Out of the non-smokers, 534 filed claims.

This suggests a higher proportion of smokers file claims, but we need to perform a hypothesis test to confirm if the difference is statistically significant.

## Step 4: Two-Proportion Z-Test

I want to test if smokers are more likely to file insurance claims than non-smokers.

### Hypotheses:
- **Null Hypothesis (H₀):** There is no difference in proportions. (p1 = p2)
- **Alternative Hypothesis (H₁):** Smokers have a higher proportion of claims. (p1 > p2)

I'll use a two-proportion z-test to check if the observed difference is statistically significant.

In [8]:
from statsmodels.stats.proportion import proportions_ztest

# Claim counts for each group
claim_counts = [249, 534]  # [smokers who claimed, non-smokers who claimed]
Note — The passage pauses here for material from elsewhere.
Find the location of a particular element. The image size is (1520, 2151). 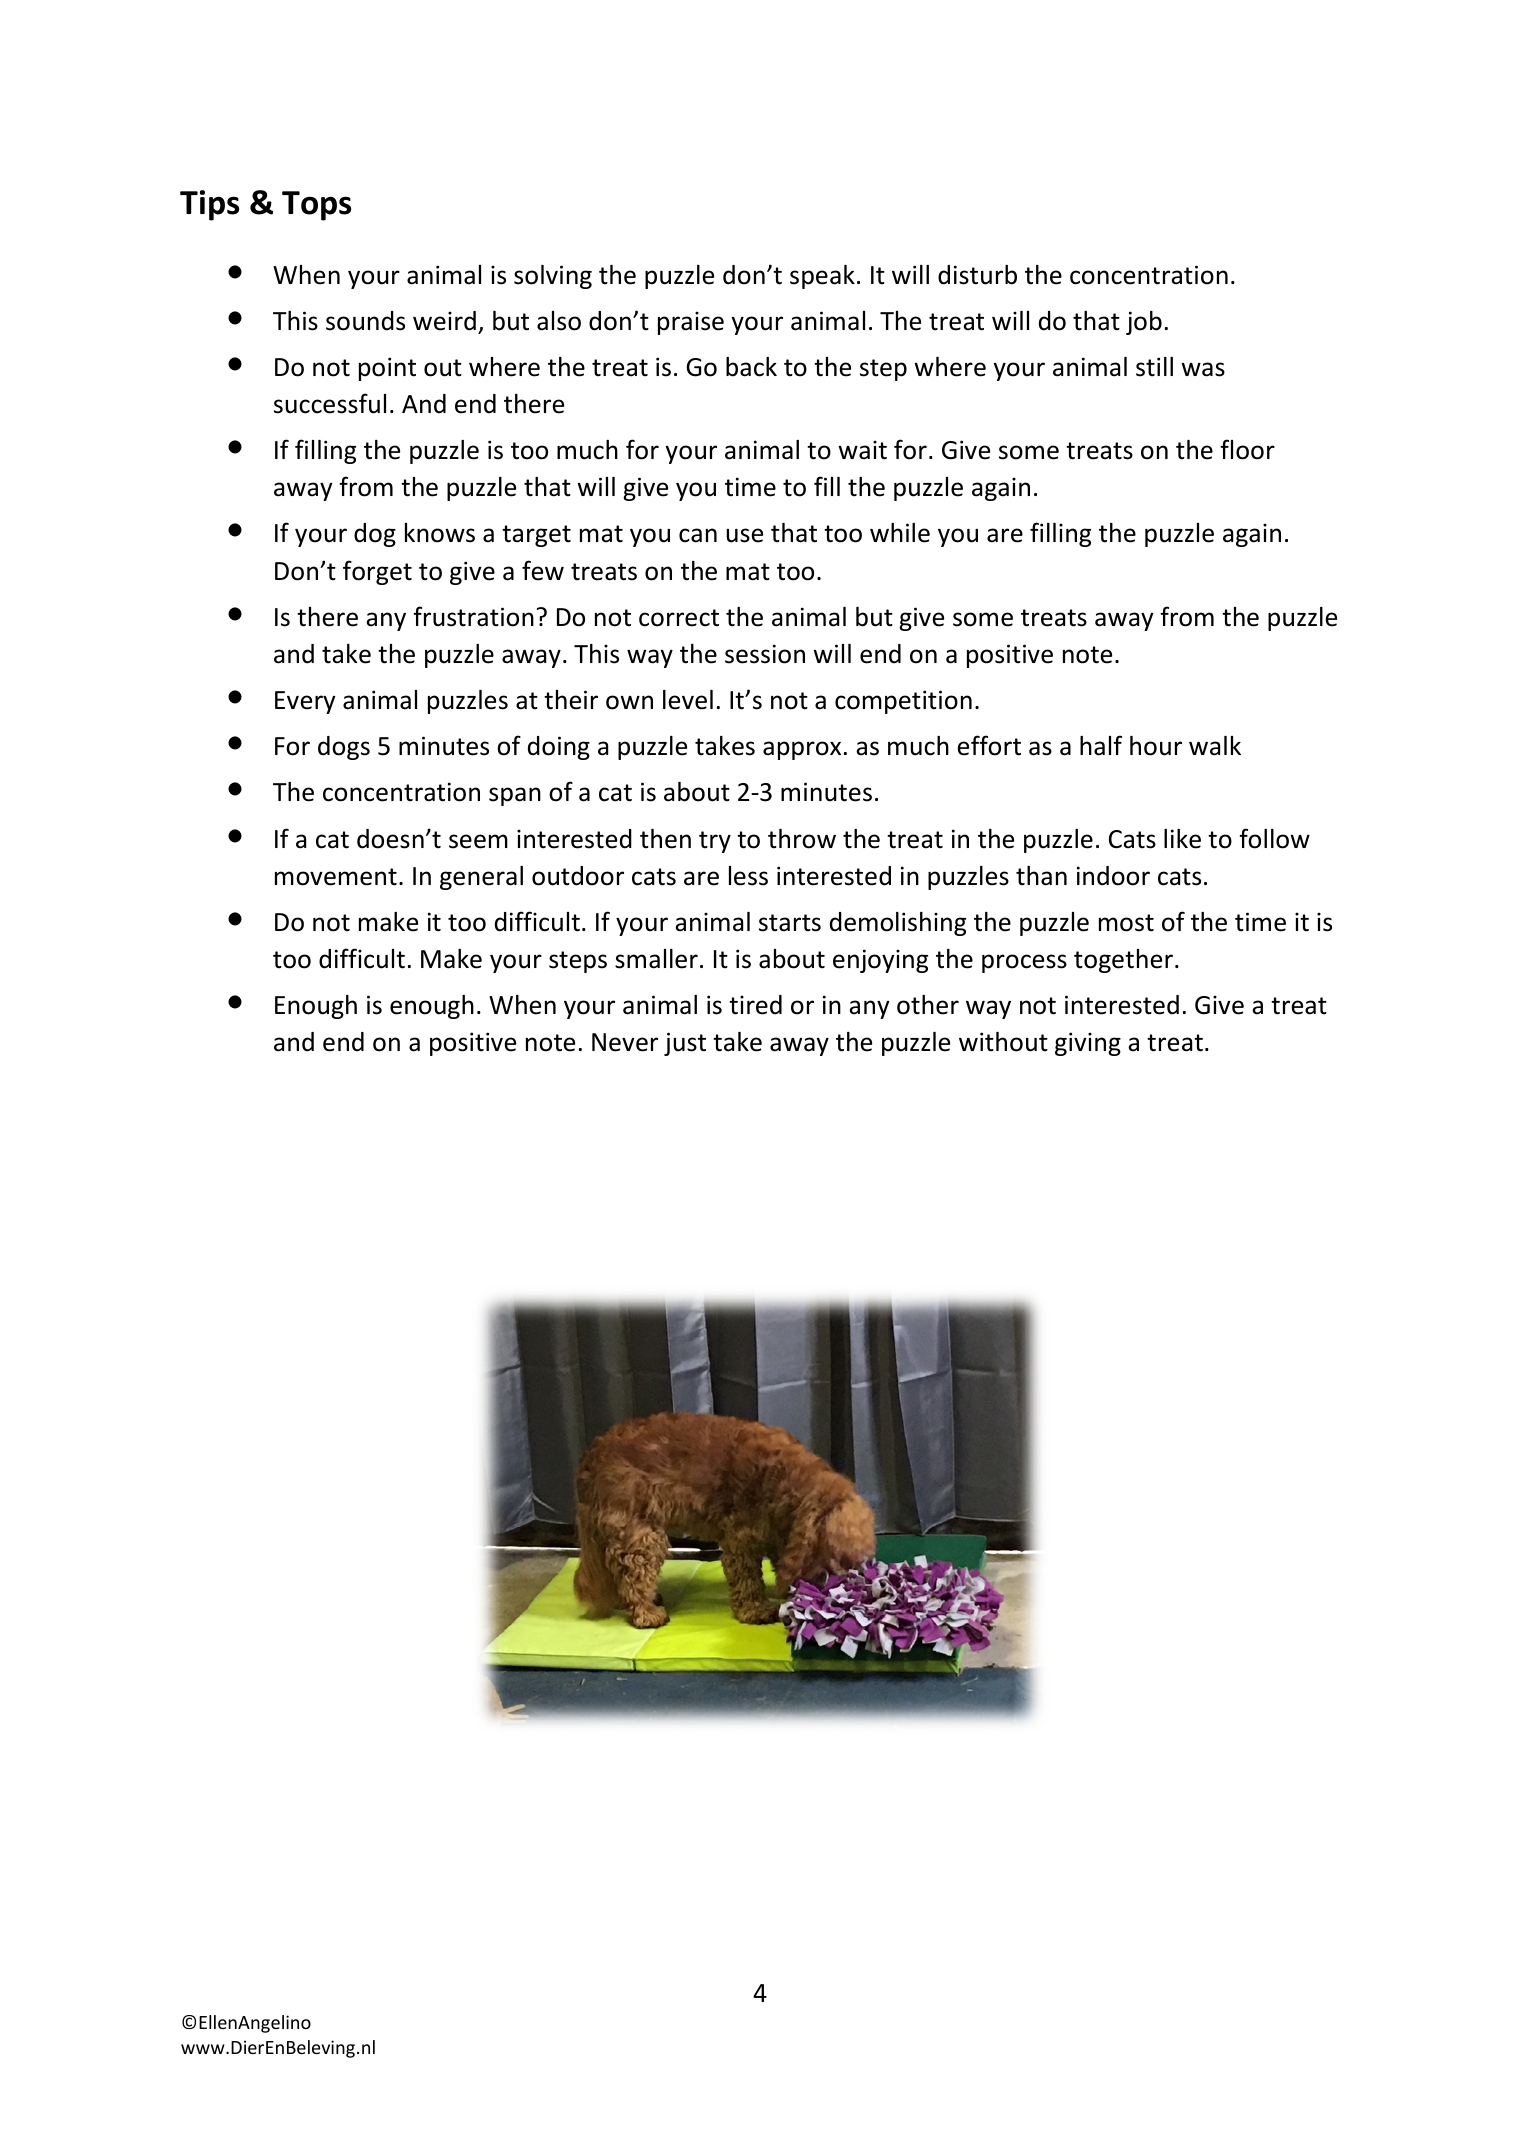

disturb is located at coordinates (977, 275).
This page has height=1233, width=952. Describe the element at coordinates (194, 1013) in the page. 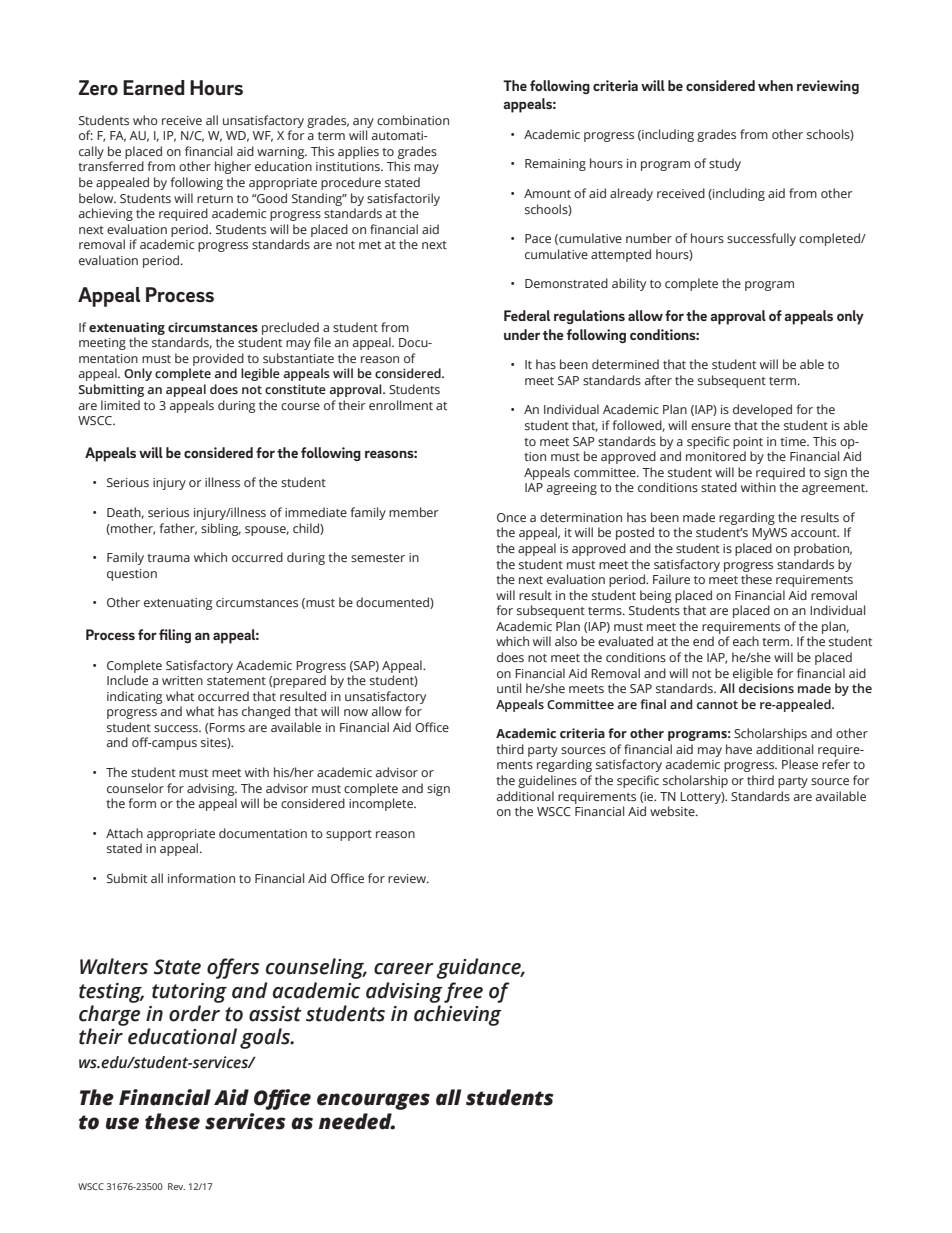

I see `order` at that location.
# Total people in each group
group_sizes = [274, 1064]  # [total smokers, total non-smokers]

# Run one-sided (smoker > non-smoker) z-test
z_stat, p_value = proportions_ztest(count=claim_counts, nobs=group_sizes, alternative='larger')
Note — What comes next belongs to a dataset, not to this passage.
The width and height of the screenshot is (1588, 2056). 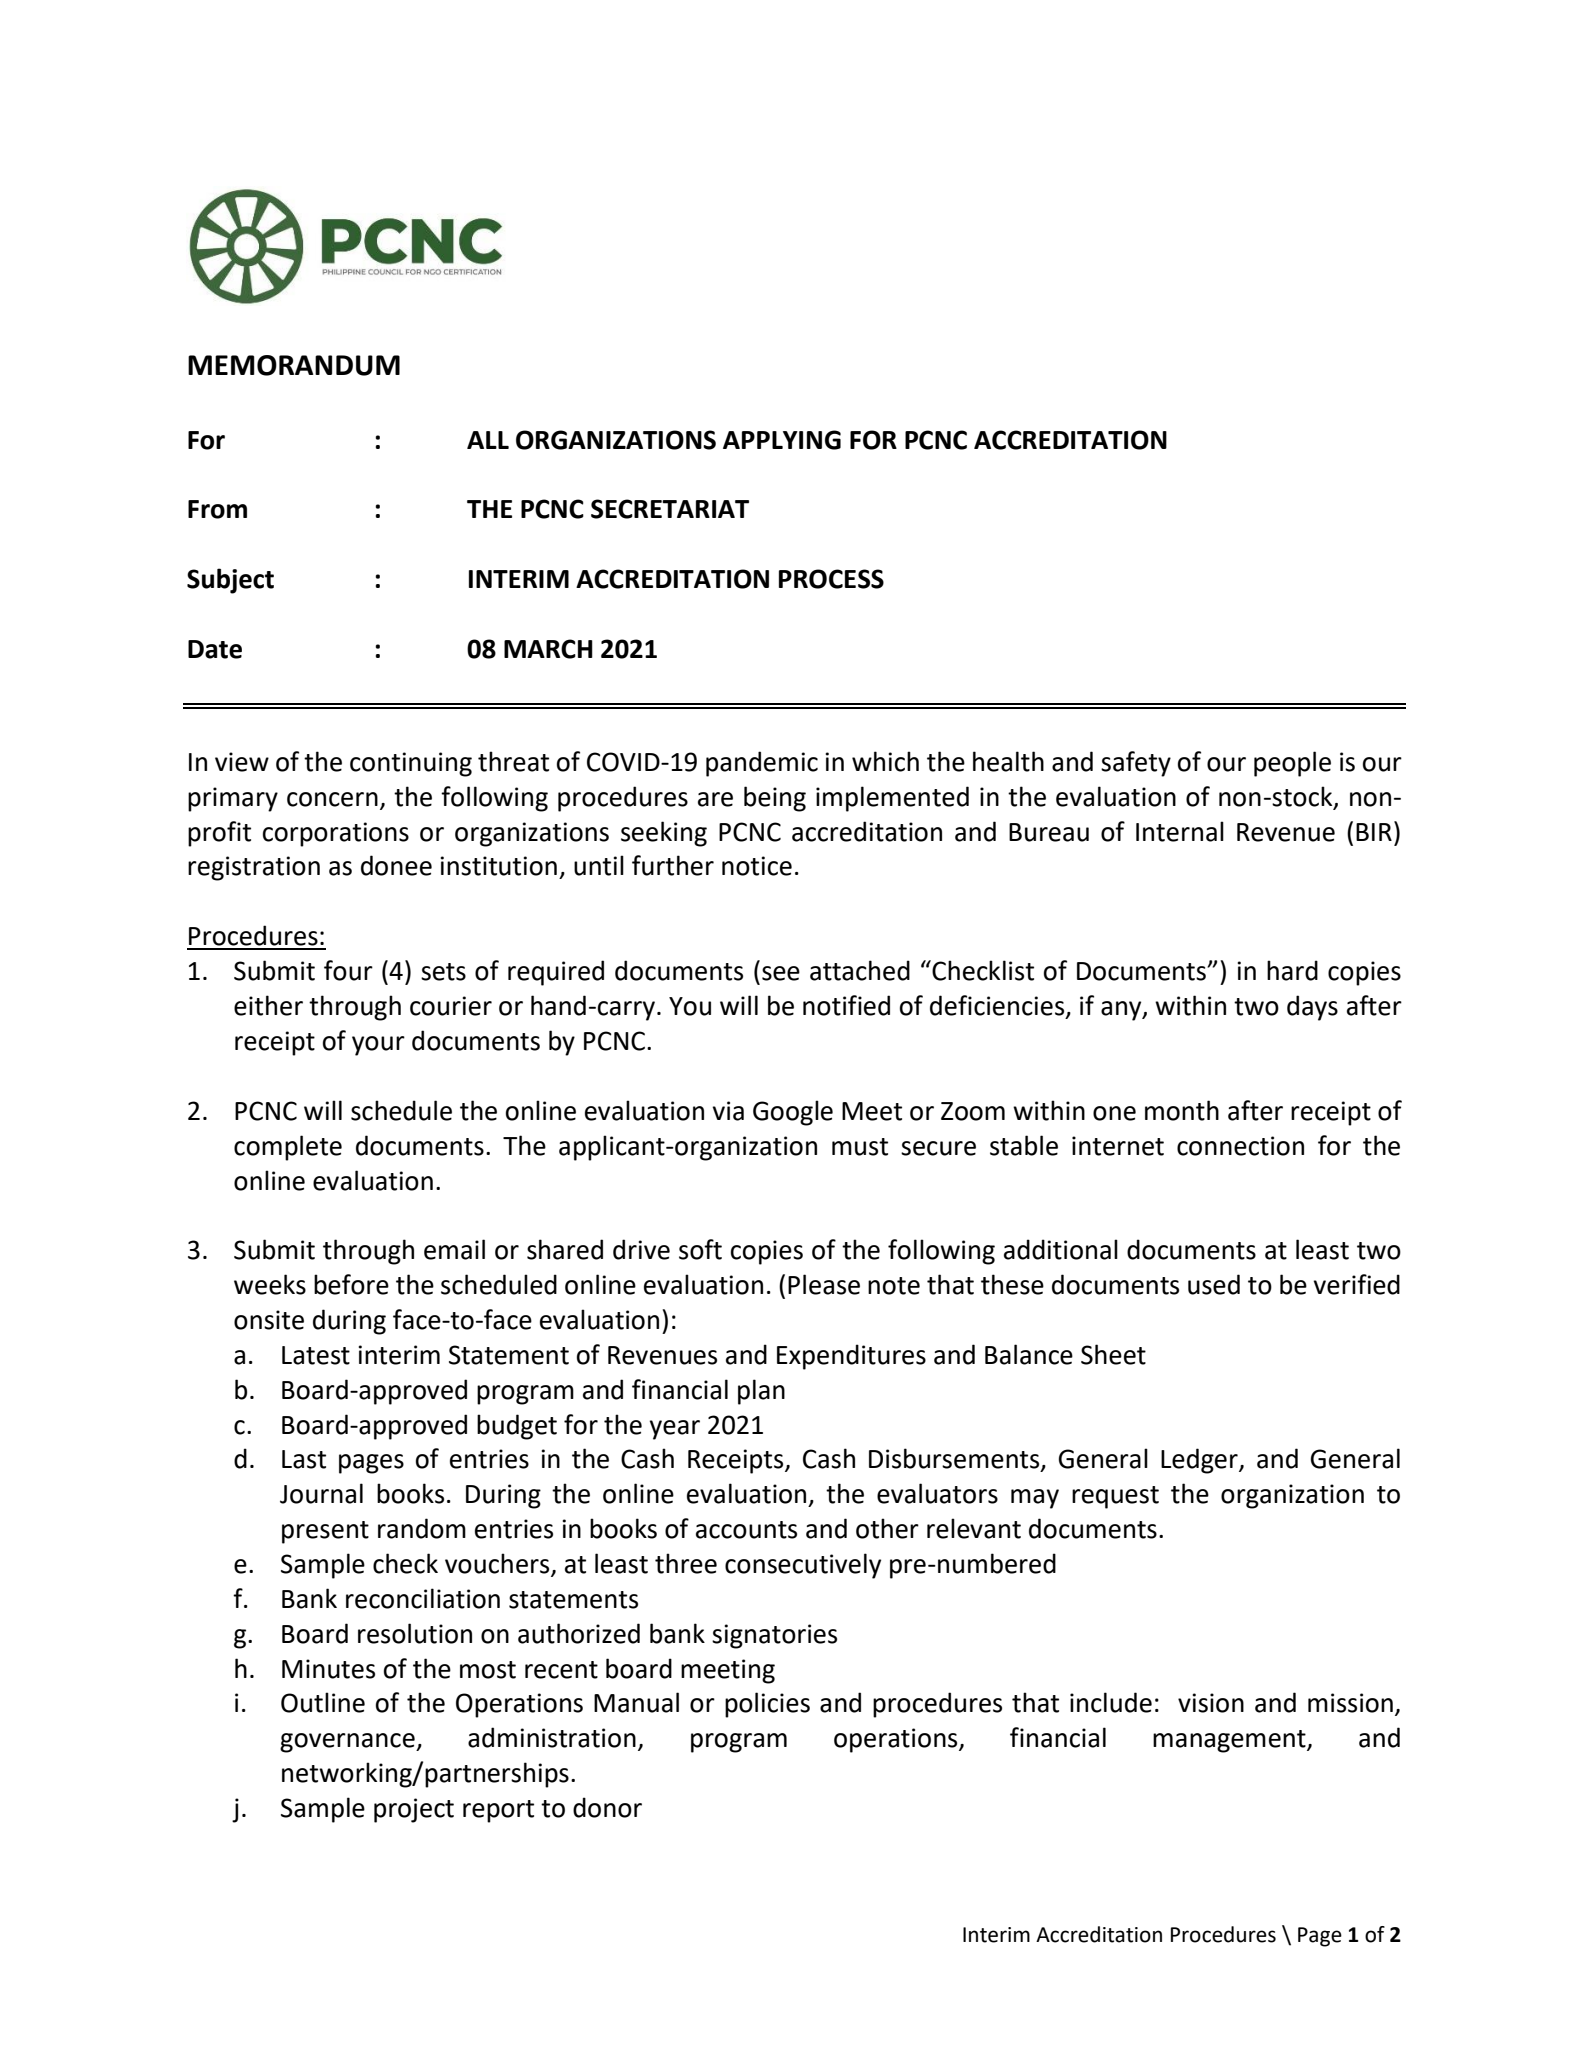 I want to click on policies, so click(x=767, y=1705).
print("Z-statistic:", z_stat)
print("P-value:", p_value)

Z-statistic: 12.190247084419937
P-value: 1.751787457205559e-34


In [None]:
## Step 6: Final Summary & Conclusion

In this project, I looked at whether smokers are more likely to file insurance claims compared to non-smokers. I used a two-proportion z-test to compare the percentage of claims made by each group.

### Key Findings:
- 249 out of 274 smokers filed claims (~90.9%)
- 534 out of 1064 non-smokers filed claims (~50.2%)
- Z-statistic: 12.19  
- P-value: 1.75e-34 (way below 0.05)

### Conclusion:
Because the p-value is so small, I can confidently reject the null hypothesis. There’s strong evidence that smokers are more likely to file insurance claims than non-smokers.

This analysis could be useful for insurance providers when evaluating risk based on lifestyle choices like smoking.